Arras (dpa) - Champagner wurde trotzdem getrunken. Schließlich feierte Erik Zabel seinen 34. Geburtstag. Ansonsten aber herrschte bei T-Mobile im Golf-Hotel von Arras keine Jubelstimmung.

Nach einem Fünftel der Tour de France stehen Jan Ullrich und seine Mannschaft auf dem beschwerlichen Weg zum angestrebten zweiten Sieg nach 1997 bereits mit dem Rücken zur Wand. 55 Sekunden auf Lance Armstrong vor Beginn der 5. Etappe: Dieser Rückstand war in Ullrichs Marschtabelle nicht eingeplant.

«Mit Winokurow und ohne das Pech der Defekte von Aldag und Guerini hätten wir sicher eine halbe Minute schneller fahren können», sagte ein enttäuschter Jan Ullrich nach dem Team-Zeitfahren, das bei herbstlichen Temperaturen im Hochsommer im Regen versank. Der Olympiasieger konnte sich sogar noch beim Organisator für das neue, höchst umstrittene Reglement bedanken, das ihm einen interessanten Rabatt einräumte. Nach Platz vier hinter der wie aufgezogen fahrenden US-Postal-Equipe Armstrongs bekam T-Mobile nur 40 Sekunden Minus angeschrieben. Der tatsächliche Abstand betrug 1:19 Minuten.

Bereitgestellte Daten:
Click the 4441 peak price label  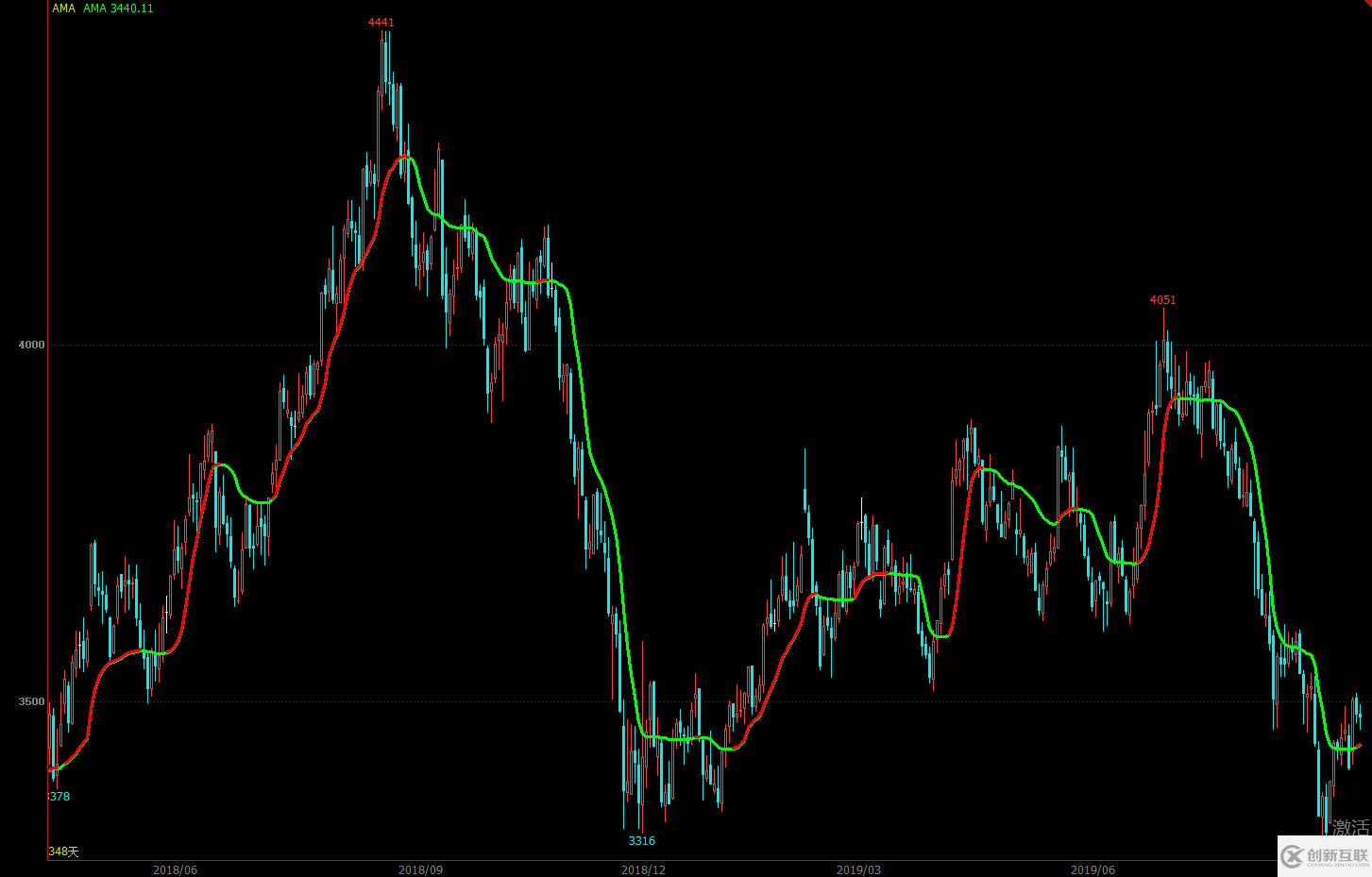381,23
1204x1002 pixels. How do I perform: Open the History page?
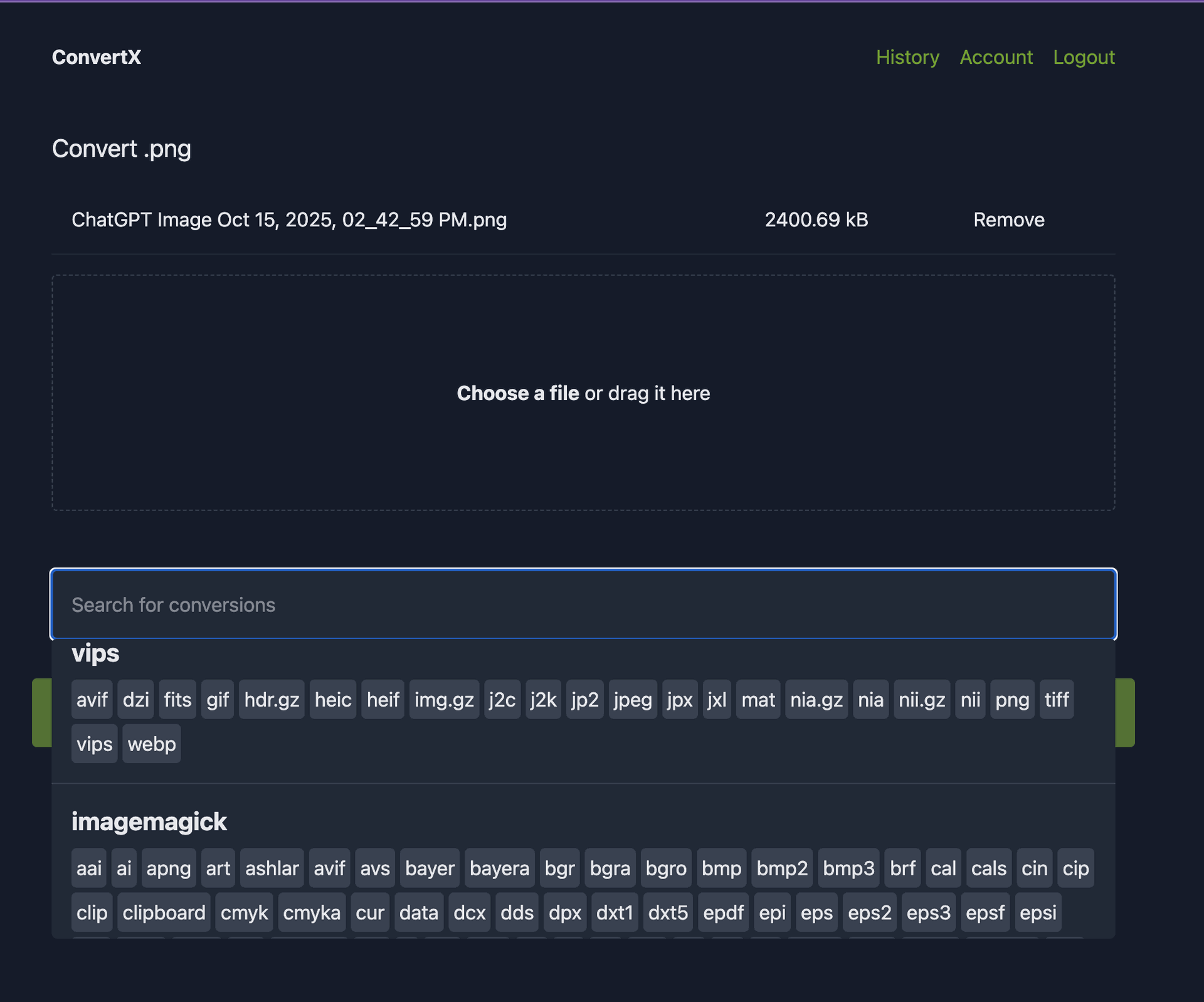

Ziel der Übung:
Welchen Geburtstag feierte Erik Zabel laut dem Text über die Tour de France?

Antwort unten:
Seinen 34. Geburtstag.